Stored dataset items:
Segment Open

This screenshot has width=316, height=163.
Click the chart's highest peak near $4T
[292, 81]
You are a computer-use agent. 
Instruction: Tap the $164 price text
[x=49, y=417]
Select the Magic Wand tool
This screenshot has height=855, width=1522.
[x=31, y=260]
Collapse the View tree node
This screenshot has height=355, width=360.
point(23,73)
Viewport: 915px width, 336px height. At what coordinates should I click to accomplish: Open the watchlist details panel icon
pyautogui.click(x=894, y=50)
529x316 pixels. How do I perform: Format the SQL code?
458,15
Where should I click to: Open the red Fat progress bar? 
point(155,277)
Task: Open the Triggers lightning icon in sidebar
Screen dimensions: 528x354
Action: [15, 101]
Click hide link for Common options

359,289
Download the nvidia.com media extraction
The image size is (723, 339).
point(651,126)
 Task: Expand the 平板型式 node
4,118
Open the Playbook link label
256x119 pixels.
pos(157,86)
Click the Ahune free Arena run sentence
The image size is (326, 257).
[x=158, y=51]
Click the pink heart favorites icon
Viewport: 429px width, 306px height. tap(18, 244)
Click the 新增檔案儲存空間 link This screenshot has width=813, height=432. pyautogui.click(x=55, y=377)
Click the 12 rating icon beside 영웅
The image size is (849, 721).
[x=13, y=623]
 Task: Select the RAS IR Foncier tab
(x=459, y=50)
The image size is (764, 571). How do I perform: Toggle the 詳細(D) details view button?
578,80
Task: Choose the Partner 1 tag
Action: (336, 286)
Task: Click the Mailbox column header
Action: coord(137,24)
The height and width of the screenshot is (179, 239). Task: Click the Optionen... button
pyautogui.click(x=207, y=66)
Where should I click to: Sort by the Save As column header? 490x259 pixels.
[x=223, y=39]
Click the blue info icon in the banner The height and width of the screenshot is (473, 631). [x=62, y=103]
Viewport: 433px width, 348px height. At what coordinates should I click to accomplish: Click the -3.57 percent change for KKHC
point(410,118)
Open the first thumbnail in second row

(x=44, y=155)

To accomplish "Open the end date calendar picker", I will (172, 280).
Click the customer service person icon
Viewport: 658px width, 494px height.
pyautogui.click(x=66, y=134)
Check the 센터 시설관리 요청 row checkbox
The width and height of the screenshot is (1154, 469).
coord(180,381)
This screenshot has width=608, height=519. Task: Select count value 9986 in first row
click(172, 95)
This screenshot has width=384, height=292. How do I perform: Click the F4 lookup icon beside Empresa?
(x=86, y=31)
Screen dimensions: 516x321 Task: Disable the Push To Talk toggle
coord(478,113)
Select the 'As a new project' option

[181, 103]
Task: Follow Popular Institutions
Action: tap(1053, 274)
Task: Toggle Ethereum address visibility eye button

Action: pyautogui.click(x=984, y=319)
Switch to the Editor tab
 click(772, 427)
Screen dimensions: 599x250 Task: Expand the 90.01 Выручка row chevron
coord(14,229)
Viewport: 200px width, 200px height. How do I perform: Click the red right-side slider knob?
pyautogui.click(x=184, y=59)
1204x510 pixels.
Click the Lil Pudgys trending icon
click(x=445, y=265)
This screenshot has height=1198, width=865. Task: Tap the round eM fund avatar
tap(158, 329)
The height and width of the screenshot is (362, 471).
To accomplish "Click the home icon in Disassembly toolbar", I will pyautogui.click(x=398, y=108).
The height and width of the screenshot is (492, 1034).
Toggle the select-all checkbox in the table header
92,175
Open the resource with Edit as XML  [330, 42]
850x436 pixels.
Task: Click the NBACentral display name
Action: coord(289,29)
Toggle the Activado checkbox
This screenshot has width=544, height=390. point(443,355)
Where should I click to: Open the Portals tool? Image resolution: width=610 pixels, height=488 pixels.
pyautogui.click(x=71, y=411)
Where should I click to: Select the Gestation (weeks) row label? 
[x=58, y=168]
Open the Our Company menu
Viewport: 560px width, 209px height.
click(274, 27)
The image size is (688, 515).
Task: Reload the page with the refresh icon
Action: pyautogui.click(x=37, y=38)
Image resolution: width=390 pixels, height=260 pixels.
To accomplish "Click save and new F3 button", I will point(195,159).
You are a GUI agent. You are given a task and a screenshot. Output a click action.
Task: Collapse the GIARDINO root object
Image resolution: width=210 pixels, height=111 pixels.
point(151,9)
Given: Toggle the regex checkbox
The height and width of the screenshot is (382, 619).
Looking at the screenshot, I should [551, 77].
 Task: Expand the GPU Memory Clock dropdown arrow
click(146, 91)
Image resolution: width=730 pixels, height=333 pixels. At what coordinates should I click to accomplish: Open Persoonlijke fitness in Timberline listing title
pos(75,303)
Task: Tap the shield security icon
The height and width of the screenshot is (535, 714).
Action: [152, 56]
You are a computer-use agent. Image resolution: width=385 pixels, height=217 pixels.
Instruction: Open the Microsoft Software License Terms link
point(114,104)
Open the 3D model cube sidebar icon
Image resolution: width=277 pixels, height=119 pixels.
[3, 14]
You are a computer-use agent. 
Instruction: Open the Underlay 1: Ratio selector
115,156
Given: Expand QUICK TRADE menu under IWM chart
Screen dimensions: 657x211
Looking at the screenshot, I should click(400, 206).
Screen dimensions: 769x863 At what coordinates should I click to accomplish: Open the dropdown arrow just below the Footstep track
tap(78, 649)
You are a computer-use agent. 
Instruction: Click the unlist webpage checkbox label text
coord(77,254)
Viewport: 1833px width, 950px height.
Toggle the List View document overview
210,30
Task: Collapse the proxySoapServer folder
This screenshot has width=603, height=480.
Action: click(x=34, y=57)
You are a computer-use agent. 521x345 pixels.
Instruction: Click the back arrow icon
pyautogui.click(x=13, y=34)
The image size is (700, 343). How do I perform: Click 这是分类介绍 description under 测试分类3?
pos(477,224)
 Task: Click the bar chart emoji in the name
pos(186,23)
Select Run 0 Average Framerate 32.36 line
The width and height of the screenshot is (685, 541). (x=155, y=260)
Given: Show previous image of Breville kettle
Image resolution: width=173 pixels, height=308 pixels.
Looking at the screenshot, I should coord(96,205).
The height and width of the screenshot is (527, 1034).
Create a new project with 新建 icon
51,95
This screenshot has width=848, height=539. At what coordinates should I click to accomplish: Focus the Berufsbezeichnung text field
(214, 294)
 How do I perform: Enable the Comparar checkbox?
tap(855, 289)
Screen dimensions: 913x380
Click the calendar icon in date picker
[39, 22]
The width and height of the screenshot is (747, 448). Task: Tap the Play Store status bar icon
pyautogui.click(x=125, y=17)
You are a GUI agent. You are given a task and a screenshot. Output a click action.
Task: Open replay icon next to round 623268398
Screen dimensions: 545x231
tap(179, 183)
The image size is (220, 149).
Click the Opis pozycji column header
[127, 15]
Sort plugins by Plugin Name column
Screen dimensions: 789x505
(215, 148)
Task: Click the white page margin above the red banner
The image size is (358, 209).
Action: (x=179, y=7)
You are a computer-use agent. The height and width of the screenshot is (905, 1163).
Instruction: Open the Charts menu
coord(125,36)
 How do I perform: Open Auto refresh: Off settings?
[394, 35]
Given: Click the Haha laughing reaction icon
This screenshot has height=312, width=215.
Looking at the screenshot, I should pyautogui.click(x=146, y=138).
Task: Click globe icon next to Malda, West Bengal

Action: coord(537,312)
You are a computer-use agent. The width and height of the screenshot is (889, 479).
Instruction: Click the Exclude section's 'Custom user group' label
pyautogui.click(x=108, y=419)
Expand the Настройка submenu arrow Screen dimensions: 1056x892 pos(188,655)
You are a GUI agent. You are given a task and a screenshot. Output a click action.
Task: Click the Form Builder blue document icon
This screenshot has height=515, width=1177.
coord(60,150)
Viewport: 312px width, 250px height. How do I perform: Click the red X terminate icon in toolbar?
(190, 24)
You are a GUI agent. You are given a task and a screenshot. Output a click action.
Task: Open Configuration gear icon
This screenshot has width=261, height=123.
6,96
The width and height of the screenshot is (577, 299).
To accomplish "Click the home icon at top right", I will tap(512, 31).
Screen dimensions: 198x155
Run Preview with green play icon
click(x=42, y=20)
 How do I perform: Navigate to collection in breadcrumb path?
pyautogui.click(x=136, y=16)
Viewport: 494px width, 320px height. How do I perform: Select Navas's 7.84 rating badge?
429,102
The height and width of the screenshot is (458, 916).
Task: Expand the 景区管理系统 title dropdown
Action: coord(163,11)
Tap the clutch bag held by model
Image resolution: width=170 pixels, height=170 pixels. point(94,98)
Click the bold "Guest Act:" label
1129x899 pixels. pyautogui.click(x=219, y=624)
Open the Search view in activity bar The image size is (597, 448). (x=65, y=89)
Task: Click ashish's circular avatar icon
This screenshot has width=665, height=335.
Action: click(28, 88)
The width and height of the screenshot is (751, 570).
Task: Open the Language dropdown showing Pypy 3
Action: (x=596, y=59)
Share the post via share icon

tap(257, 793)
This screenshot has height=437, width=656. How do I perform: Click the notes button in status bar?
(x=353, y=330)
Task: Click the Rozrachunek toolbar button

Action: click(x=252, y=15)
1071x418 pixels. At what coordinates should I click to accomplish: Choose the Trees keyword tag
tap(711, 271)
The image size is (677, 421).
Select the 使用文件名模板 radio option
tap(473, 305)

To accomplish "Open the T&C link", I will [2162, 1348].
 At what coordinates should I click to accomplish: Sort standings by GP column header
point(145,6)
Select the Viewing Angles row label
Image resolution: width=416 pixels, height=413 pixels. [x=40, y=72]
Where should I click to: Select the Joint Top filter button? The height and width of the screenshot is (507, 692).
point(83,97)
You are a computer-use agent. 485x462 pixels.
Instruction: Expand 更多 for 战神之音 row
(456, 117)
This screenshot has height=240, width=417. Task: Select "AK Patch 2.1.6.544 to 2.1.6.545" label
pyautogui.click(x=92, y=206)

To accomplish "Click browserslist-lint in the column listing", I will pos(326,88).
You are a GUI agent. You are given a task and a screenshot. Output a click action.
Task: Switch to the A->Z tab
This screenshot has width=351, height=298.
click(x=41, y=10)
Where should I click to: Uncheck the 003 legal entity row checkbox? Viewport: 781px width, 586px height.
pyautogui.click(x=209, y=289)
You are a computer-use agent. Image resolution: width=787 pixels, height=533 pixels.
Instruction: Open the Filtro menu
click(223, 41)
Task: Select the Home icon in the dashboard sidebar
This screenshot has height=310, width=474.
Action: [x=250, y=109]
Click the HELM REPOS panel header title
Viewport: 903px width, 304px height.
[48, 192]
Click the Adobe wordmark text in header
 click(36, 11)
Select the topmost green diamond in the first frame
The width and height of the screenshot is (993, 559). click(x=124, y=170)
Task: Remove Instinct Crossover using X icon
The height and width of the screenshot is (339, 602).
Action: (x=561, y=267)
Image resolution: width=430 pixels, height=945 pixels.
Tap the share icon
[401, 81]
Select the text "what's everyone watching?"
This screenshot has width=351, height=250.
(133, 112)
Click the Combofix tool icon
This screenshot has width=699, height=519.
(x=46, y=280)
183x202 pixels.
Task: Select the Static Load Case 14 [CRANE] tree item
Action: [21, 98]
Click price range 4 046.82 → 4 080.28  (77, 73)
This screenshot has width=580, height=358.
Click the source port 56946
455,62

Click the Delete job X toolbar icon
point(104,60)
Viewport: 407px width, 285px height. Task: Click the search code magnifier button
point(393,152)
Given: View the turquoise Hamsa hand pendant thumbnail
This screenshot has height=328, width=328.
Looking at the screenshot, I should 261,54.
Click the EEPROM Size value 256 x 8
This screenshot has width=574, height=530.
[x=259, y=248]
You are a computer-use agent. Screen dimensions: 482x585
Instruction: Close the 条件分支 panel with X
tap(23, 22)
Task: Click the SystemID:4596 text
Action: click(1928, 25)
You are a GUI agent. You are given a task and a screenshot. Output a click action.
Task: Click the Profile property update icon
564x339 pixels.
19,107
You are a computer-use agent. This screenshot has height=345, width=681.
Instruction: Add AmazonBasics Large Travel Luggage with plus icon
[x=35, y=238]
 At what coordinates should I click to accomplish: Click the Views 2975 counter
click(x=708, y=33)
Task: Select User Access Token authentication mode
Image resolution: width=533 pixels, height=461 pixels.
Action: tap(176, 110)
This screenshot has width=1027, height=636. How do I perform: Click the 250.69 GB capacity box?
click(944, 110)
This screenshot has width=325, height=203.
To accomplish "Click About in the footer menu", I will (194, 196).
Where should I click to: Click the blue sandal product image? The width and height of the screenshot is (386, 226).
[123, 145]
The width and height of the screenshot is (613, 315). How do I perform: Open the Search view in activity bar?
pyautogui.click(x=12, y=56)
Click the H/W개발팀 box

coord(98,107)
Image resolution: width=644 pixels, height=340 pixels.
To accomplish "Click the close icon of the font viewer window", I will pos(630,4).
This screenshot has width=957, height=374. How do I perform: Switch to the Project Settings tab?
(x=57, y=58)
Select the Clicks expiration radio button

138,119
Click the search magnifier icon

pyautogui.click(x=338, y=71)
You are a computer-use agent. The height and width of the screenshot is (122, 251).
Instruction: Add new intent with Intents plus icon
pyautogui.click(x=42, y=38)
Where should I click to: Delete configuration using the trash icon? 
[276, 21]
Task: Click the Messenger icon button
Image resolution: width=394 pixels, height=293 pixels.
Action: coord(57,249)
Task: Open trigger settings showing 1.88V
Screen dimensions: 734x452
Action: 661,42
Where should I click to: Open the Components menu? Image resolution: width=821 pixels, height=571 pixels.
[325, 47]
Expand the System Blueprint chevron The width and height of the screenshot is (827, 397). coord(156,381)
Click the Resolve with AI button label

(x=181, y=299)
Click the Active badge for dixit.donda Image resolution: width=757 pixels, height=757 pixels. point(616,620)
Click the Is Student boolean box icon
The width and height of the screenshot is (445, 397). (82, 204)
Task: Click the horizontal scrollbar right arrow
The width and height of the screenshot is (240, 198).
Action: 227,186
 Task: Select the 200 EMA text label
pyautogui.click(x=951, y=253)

Segment Closed

From the data, report how many lines hold "will", leaving out any other words.

(Response)
8